Jorafás se encoge de hombros.

– No tengo ni idea.

Quizá lo sepa y no quiera contármelo porque cree que ya ha ido demasiado lejos.

– ¿Podría facilitarme los nombres de algunas agencias inmobiliarias que pertenezcan a Balkan Prospect? -De nuevo percibo su incomodidad y advierto que se debate en la duda, por lo que añado-: Tiene mi palabra de que no lo nombraré. -Sigue mirándome, pensativo e incapaz de tomar una decisión-. El señor Sotirópulos le confirmará que yo no juego a dos bandas.

Como es lógico, la palabra de un cliente pesa más que la de un poli, y acaba convenciéndose. Saca un listín voluminoso del cajón de su escritorio y empieza a hojearlo. Se detiene en dos puntos distintos para anotar nombres y direcciones en un trozo de papel. Después cierra el listín y me tiende las anotaciones.

– Estoy seguro al cien por cien de que estas dos pertenecen a la empresa de Favieros. Una está en Sepolia, la otra, en Llosia.

Le doy las gracias y me levanto para irme. No tengo más preguntas que hacerle y, aunque las tuviera, él no contestaría. Ha llegado al límite de sus confidencias.
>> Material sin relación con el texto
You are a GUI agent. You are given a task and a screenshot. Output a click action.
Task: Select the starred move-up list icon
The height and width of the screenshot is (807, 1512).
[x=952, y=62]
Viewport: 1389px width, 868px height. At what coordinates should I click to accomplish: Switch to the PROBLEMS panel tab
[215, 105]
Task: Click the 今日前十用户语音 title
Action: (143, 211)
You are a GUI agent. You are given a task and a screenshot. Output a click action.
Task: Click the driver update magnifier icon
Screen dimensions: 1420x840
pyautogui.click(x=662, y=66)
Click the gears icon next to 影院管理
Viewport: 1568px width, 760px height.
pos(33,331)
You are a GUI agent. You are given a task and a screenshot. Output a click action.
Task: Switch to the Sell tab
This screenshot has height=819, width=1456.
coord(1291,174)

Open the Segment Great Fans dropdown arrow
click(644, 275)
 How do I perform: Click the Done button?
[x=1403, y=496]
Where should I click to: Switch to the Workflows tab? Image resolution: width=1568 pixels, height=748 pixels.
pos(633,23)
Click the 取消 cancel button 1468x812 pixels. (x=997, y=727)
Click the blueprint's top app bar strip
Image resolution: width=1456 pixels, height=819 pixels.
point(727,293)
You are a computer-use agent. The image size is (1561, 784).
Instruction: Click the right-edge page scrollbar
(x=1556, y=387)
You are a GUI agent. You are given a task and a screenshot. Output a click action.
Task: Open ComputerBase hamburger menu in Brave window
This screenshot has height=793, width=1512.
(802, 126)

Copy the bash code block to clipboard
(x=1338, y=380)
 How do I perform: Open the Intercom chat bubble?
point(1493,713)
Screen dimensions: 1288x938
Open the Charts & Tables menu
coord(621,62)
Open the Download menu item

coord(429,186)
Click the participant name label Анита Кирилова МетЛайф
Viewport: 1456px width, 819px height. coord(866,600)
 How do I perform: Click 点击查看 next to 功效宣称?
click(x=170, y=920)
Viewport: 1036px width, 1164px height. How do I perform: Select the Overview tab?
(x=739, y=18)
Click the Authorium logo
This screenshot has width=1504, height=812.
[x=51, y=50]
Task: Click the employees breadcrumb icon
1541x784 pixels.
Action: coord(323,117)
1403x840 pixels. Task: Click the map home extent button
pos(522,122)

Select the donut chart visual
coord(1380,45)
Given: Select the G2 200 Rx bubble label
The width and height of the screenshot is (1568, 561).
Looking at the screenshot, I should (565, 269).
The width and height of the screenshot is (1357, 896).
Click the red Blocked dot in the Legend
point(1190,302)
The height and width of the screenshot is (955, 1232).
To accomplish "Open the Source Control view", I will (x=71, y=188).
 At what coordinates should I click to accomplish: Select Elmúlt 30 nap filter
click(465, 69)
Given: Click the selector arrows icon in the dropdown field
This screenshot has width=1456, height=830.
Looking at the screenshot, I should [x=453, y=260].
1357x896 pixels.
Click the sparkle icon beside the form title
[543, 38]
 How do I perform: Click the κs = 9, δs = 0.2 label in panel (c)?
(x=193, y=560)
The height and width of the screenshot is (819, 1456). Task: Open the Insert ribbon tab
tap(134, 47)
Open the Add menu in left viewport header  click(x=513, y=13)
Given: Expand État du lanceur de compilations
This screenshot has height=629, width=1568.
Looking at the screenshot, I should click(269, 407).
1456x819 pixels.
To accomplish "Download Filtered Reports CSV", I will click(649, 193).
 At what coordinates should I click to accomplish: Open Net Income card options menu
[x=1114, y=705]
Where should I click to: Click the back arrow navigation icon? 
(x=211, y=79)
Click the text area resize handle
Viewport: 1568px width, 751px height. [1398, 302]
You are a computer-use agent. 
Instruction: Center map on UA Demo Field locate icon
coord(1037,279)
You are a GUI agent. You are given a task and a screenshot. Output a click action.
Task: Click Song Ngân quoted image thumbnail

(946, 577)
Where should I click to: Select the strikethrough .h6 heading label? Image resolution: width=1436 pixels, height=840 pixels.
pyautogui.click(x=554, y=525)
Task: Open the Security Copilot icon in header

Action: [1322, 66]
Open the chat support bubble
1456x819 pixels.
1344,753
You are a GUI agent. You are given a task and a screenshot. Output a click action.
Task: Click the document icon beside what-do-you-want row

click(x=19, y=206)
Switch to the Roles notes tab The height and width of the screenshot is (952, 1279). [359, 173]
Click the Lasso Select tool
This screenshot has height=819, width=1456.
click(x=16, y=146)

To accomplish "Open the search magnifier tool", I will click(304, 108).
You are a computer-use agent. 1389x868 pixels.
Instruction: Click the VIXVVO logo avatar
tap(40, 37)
– Señor comisario -me llama cuando me dispongo a abrir la puerta-. Si quiere un consejo, no diga a estas agencias que está interesado en comprar o alquilar un piso.

– ¿Por qué no?

– Porque no le creerán. Los griegos ni compramos ni alquilamos pisos en estos barrios. La única manera de atraer su atención consiste en asegurarle que quiere vender.

Le agradezco la recomendación y salgo del despacho. Emprendo la subida de la calle Herodoto con sentimientos encontrados. Por un lado, estoy satisfecho porque mi olfato no me ha traicionado. Cuando uno funda una empresa off-shore y comienza a comprar a saco agencias inmobiliarias en áreas deprimidas, sin cambiar el nombre original de las oficinas, no cabe duda de que hay gato encerrado. Favieros no estaba tan loco como para tirar su dinero en agencias de barrios venidos a menos, donde el griego es una lengua extranjera. Por otro lado, esto pone en entredicho mi teoría de que fue el propio Favieros quien escribió su autobiografía. Si se trata, realmente, de un chanchullo, como sospecho, ¿por qué nos había de proporcionar pistas y mancillar su fama tras la muerte? Salvo que, por supuesto, considerase totalmente improbable que alguien se tomara la molestia de investigar su empresa off-shore.

El Mirafiori está aparcado a pleno sol. El asiento me recuerda la cazuela ardiente donde mi madre me sentaba para que se me pasara el estreñimiento. Al tocar el volante me abraso y lo suelto de golpe. El Mirafiori se desliza cuesta abajo sin control hacia el Toyota aparcado delante. ¡Verano de mierda!